- Also known as: Moral of the Sun
- Genre: Action Drama Romance
- Written by: Poompandin
- Directed by: Cherd Pakdeevijit
- Starring: Siwat Chotchaicharin Nattasha Nauljam Sammy Cowell
- Opening theme: Doot Tawan Dang Pupah by Gun Pakdeevijit
- Ending theme: Tawan Lae Pupah by Kaewkarn Chuenpennit
- Country of origin: Thailand
- Original language: Thai
- No. of episodes: 13

Production
- Executive producer: Chalong Pakdeevijit
- Producers: Ah Long Jr.

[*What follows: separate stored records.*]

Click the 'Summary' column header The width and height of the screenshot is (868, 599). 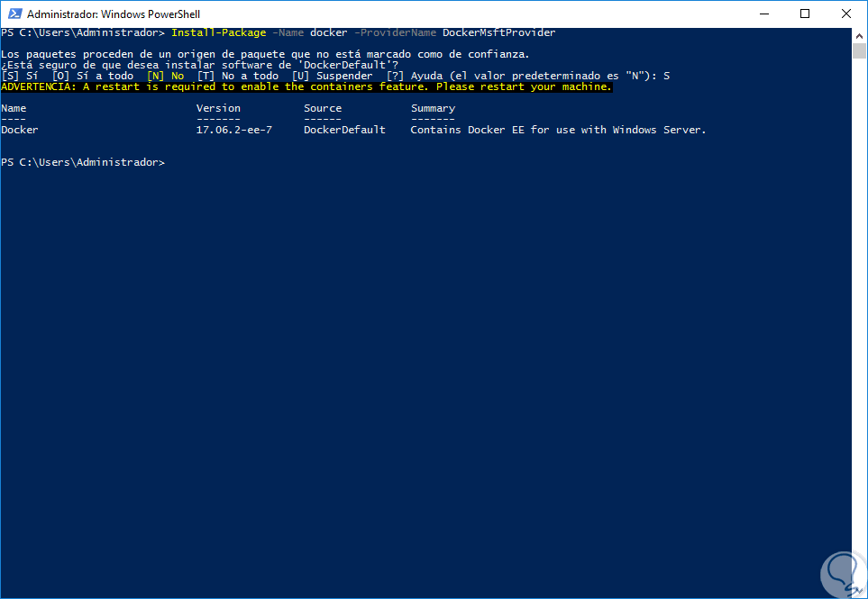pyautogui.click(x=433, y=108)
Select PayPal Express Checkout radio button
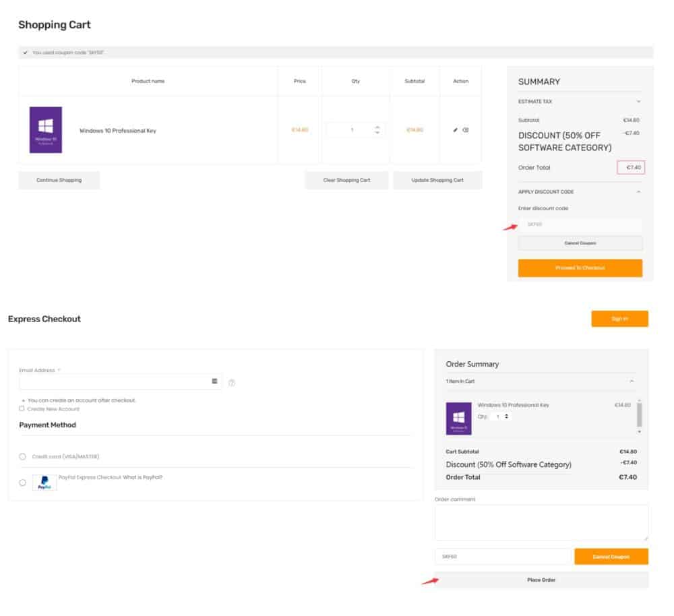The height and width of the screenshot is (616, 674). [x=23, y=483]
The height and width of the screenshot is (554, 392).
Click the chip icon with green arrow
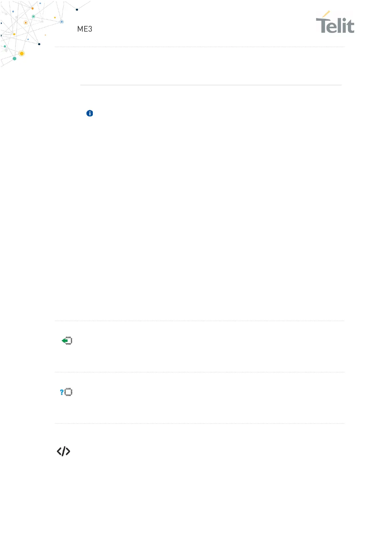pos(67,341)
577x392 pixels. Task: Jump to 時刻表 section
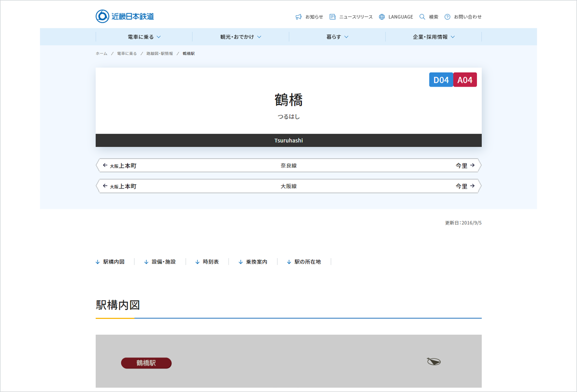pyautogui.click(x=207, y=262)
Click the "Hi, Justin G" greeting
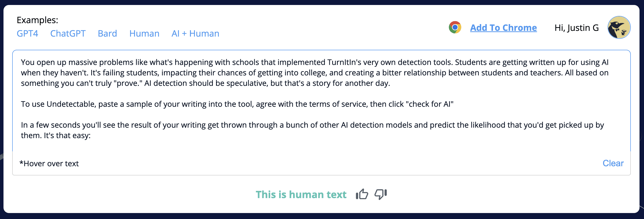Screen dimensions: 644x219 point(577,28)
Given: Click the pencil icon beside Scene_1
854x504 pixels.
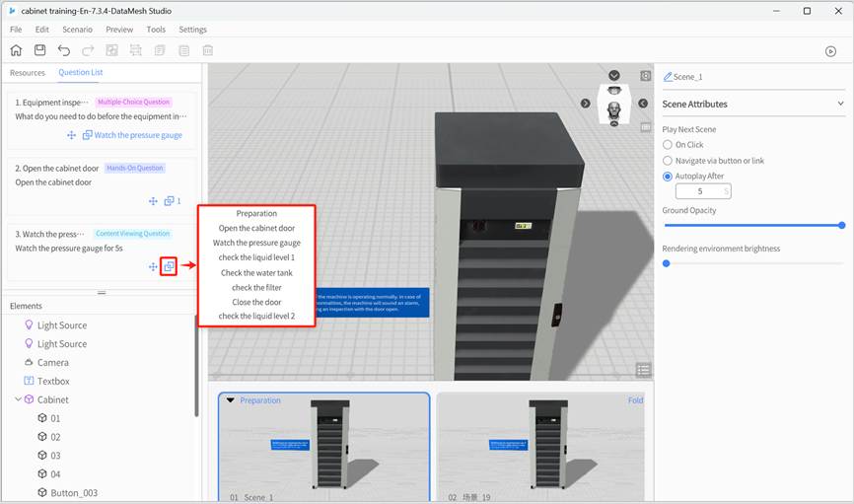Looking at the screenshot, I should pos(668,77).
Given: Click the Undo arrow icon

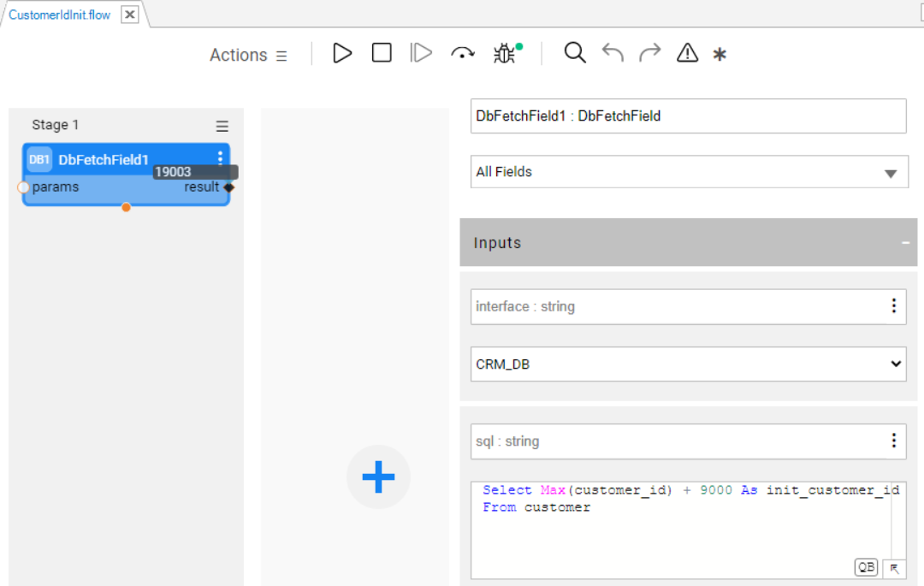Looking at the screenshot, I should click(x=613, y=53).
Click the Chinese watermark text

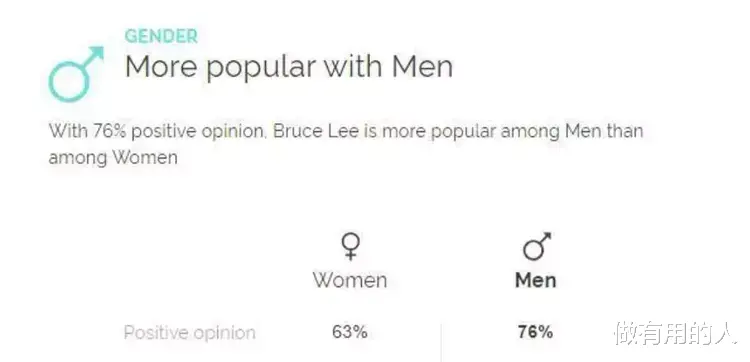click(x=675, y=333)
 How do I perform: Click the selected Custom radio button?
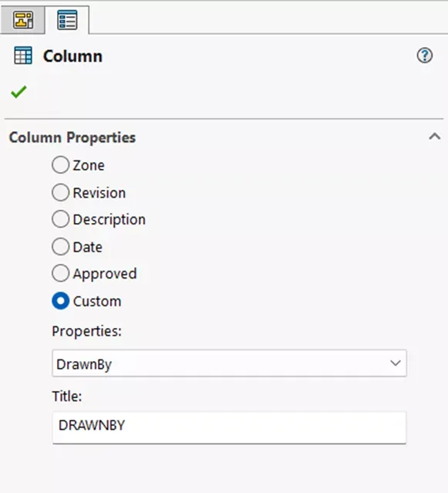tap(60, 301)
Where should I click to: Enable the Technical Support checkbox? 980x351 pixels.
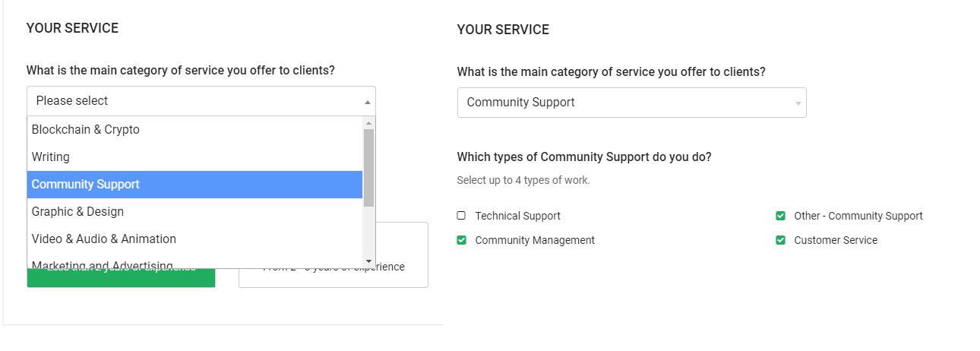[x=461, y=216]
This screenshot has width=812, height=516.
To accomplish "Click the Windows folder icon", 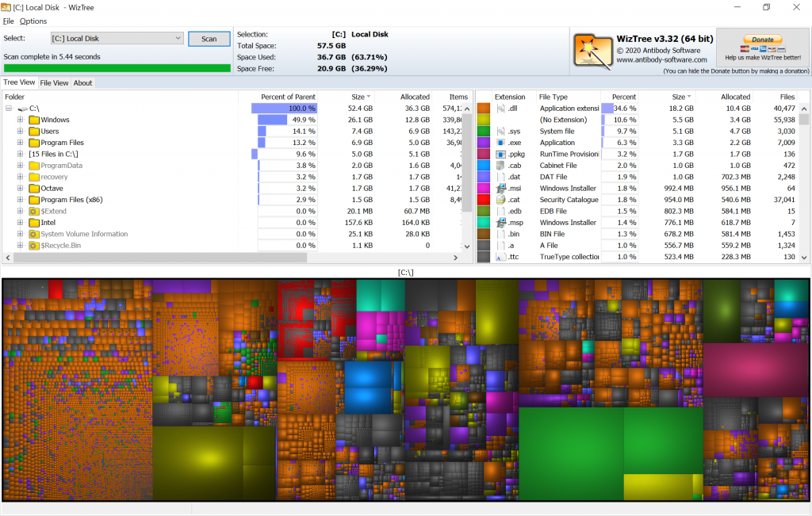I will (33, 120).
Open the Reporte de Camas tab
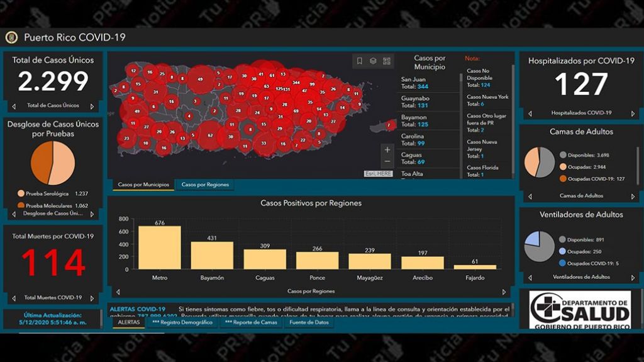Viewport: 644px width, 362px height. tap(250, 322)
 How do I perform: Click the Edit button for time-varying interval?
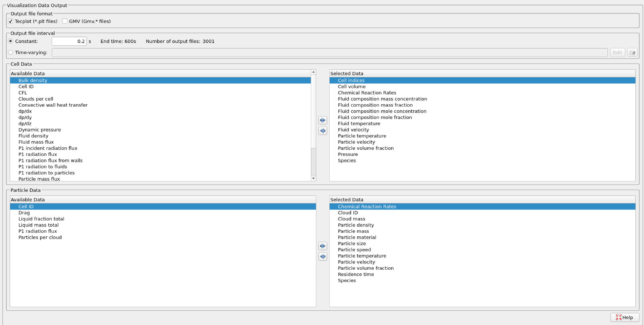[x=618, y=52]
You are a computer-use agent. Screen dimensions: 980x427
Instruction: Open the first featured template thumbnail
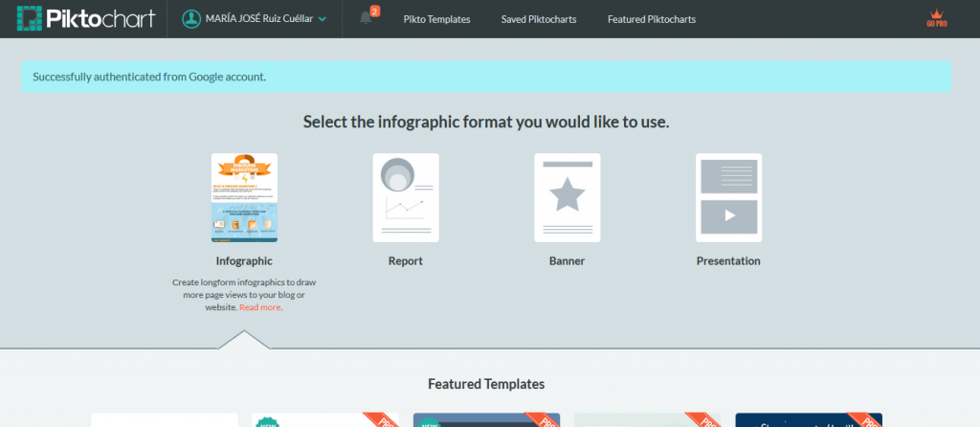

Sumon Pakdeevijit Boonjira Tririya
- Production location: Thailand
- Running time: 120 minutes/episode Mondays and Tuesdays at 20:25 (ICT)
- Production company: Bangkok Audio Vision

Original release
- Network: Channel 7
- Release: November 26, 2012 – January 8, 2013

Related
- Evening News: Second Edition; Praden Det 7 Si;

= Dut Tawan Dang Phu-pha =

Dut Tawan Dang Phu-pha (ดุจตะวันดั่งภูผา; lit: As the Sun, As the Mountain; International title: Moral of the Sun) is a Thai TV series or lakorn aired on Thailand's Channel 7 from November 26, 2012, to January 8, 2013, on Mondays and Tuesdays at 20:25 for 13 episodes.

==Plot summary==
To investigate the death of his father, Tai a young man who is a zookeeper, have been a supporter in the gang of the godfather Boon, and that makes him meet the truth.

==Cast==
- Siwat Chotchaicharin as Tai
- Nattasha Nauljam as Plai Fah
- Sammy Cowell as Nannapad or Khun Pad
- Sira Rattanapokasatit as Otee
- Chuchai Busala-Khamvong as Boon
- Suphakit Tangthatswasd as Ah Huad
- Poolaphat Attapanyapol as Riao
- Kanyapat Tanunchaikan as Paeng
- Pichayadon Peungphan as Pete
- Nukkid Boonthong as Mungkorn
- Kwankawin Thamrongratset as Lily
- Jarin Promrungsi as Ah Peaw
- Kriangsak Reanchaithong as Na Chat
- Yup Khan as Na Pad
- Charattha Imraporn as Nu Aem
- Wanvisa Srivilai as Betty

==Ratings==
In the tables below, the represent the highest ratings and the represent the lowest ratings.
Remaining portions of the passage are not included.